(Фрагмент документа):
-*-

Почти все движение торгового обмена Сиама, обложенное таможенными пошлинами в размере 3 процентов со стоимости привозных товаров, сосредоточено на банкокском рынке, и китайцы, после короля и принцев, владельцев монополий, извлекают наибольшие барыши из этого обмена. Составляя едва-ли не половину населения сиамской столицы, желтолицые «сыны Гана» не имеют себе соперников в различных отраслях промышленности и торговли; они захватили в свои руки даже всю розничную и мелочную торговлю. Их лавки и базары всегда снабжены в изобилии фаянсовою и фарфоровою посудой, шелковыми материями, металлическими изделиями и всякого рода китайским и европейским товаром, который они скупают по дешевой цене на публичных торгах в Гонконге и Сингапуре, портах, с которыми почти исключительно ведется внешняя торговля Банкока. Рис представляет, средним числом, две трети всего вывоза; в обыкновенное время производство этого продукта много превышает нужды местного потребления и позволяет снабжать им рынки Гонконга, Сингапура, Батавии, даже поставлять часть европейского ввоза; многочисленные паровые мельницы в городе и его окрестностях очищают зерно, и для перевозки его организована правильная служба судов. Банкок отправляет заграницу также соленую рыбу, особенный род росного ладана, тек и другое строевое и столярное дерево, перец, кунжут, скот. Британский флаг развевается на наибольшем числе судов, плавающих по Менаму; затем следуют флаги сиамский и германский; непосредственная торговля Франции с страной Сиам совершенно ничтожна.
Движение банкокского порта в 1890 году: в приходе 477 судов, вместимостью 380.554 тонны, в том числе 425 пароходов с 341.555 тонн.
Внешняя торговля Банкока в 1890 году:
Привоз—на 73.275.500 франк.; вывоз—на 80.428.000 франк.
Благодаря превосходству торговли Великобритании, английский консул в Банкоке не уступает государю в действительной власти; он считает между подчиненными его ведению не только своих соотечественников, но также уроженцев Индустана и Бармании, китайцев из Гонконга и Сингапура, малайцев из других британских владений.

-*-

[Сохраненные записи]
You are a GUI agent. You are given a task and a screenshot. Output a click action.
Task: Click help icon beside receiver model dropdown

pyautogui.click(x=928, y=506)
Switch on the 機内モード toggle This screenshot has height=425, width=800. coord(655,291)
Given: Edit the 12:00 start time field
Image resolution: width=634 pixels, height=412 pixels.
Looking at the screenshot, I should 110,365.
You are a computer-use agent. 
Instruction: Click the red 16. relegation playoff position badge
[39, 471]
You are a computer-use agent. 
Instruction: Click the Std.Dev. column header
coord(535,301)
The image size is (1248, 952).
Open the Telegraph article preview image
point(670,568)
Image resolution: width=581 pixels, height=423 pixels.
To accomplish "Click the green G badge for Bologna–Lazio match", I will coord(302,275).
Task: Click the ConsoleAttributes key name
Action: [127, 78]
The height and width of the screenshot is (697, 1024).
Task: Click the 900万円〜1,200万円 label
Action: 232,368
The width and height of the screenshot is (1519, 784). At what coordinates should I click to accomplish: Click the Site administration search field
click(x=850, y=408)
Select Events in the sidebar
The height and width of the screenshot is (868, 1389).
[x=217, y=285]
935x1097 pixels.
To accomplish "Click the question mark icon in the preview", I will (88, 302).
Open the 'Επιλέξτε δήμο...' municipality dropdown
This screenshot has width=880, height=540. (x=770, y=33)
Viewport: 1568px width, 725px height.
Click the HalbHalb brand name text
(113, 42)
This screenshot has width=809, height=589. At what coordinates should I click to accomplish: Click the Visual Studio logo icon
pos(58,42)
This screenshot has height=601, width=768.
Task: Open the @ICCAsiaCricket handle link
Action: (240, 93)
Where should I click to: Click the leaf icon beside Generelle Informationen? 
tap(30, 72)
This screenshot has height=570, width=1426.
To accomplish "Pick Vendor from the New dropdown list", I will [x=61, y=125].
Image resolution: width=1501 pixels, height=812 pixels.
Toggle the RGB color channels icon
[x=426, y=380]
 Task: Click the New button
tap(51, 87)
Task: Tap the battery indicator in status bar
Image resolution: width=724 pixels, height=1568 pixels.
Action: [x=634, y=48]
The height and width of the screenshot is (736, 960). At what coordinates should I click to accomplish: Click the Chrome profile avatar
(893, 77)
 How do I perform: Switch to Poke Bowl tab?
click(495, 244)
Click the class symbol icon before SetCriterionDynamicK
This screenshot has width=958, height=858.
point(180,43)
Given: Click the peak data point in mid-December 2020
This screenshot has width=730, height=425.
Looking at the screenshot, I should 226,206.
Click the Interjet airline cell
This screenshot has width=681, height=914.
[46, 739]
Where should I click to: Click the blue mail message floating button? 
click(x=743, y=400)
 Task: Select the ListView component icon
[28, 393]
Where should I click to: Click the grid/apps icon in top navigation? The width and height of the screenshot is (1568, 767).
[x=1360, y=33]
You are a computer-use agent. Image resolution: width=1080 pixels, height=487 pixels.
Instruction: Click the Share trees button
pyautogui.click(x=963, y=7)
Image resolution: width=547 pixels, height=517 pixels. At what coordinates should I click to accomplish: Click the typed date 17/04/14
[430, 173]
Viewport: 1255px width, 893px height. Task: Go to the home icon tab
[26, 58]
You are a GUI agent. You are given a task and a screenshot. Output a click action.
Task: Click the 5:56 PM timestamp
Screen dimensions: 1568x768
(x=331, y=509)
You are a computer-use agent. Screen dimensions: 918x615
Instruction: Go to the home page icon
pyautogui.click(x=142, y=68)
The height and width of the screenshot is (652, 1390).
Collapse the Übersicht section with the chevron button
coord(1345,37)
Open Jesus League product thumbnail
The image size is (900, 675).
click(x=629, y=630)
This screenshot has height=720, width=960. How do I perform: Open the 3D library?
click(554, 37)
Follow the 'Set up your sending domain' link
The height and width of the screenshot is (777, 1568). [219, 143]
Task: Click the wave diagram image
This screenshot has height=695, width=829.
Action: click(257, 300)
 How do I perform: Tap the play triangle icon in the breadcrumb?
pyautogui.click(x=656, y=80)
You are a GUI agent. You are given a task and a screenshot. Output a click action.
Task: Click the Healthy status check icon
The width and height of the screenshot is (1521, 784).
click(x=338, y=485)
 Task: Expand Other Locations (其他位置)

-*-

(Условия задания):
Ответьте на вопросы по приведенному выше фрагменту о торговле Банкока:
1. Каков размер таможенной пошлины со стоимости привозных товаров?
2. Сколько пароходов было среди судов, пришедших в банкокский порт в 1890 году?
3. Какую часть всего вывоза составляет рис, средним числом?

(Результат выполнения):
1. 3 процента.
2. 425 пароходов.
3. Две трети.